Monday, April 25, 2011

Avoiding a Mid Life Crisis

Jumping out of my car at the local Target store, I saw a woman in her mid 40s with a freshly inked tattoo in the middle of her thigh, just above her knee, saunter past me. Her hair was an unnatural purple-red hue styled in a spiky pixie cut. If you’d seen her, you would have thought the same thing I did: “God, please don’t let that be me in 20 years.”


To this woman’s credit, it got me to thinking. How did she reach that place where a purple-red pixie cut and a new tattoo was a good decision? Her choices were those of a woman clearly in a mid life crisis.


My mother is approaching 60 and has yet to undergo that particular change. To that end, there are definitely a few of my friends’ parents I have witnessed undergo this phase in their lives. For some, it has come in the form of a divorce. For others, the crisis has come in the form of a clichĂ© convertible sports car and a career change.


What separates the tattooed woman from my mother? The difference between compromise and sacrifice.


My mother has lived the life like that of Eat, Pray, Love’s protagonist. A true bohemian rocker chick, my mom dropped out of college early, boarded a plane to Paris with just a backpack and stayed for five years. She attended La Sorbonne, took classes at L’Ecole des Beaux Arts, modeled for artists and was a rock and roll photographer for a Parisian newspaper. She dated a law student who lived in London. Her alarm clock was the rising aroma of baking bread through her floorboards from the boulangerie below her flat.

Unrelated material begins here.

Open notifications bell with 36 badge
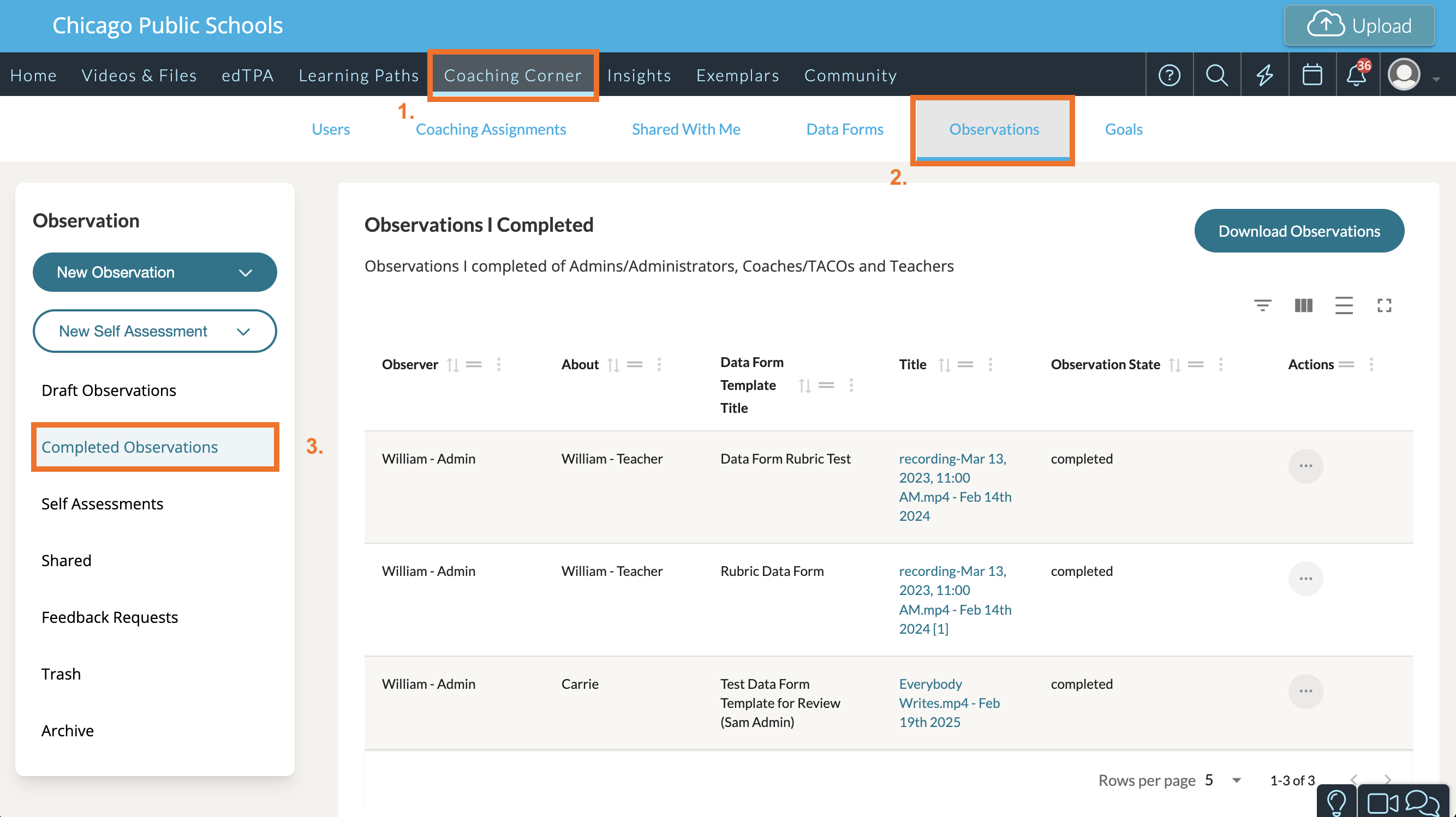 click(x=1357, y=75)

My grandmother’s failing health summoned my mother away from her European excursion. Though separated from her Parisian life, my mother was never separated from her European lifestyle. To her credit, this has been the secret to her freedom from the mid life crisis. My mother never sacrificed her personal happiness; my mother stopped at compromises.


This is the difference that makes all the difference. Can I say with certainty my mother has not sacrificed at all in her life? Of course she has, she’s a parent; sacrifice is in the job description. When it comes to the big things, however, she hasn’t. When her marriage to my father took a turn she just couldn't personally, there was a divorce. (Who ever said a commitment to oneself and one's happiness ended in happily ever after?)


My mother’s commitment to her self and to her happiness has served her well. When her friends (and her friends’ spouses) were undergoing their personal identity crises midway through their lives (because that’s what a mid life crisis is, right?) she was their grounded touchstone lightheartedly sipping champagne. When you know yourself the way my mother does, you understand the difference between compromising (for something or someone) and sacrificing your happiness. Most importantly, you don’t find yourself far away from your dreams at 50.


Sacrifice, by definition, is the act of giving up something valued for the sake of something else regarded as more important or worthy. So often sacrifice instead entails giving up something valued for the sake of something else regarded as more important or worth by someone else. Compromise, however, is a middle state between conflicting opinions or actions reached by mutual concession or modification. It involves both sides making concessions. In any relationship, even with yourself, compromises and sacrifices happen. The key is not to lose yourself in either transaction but to understand when compromise or sacrifice is best.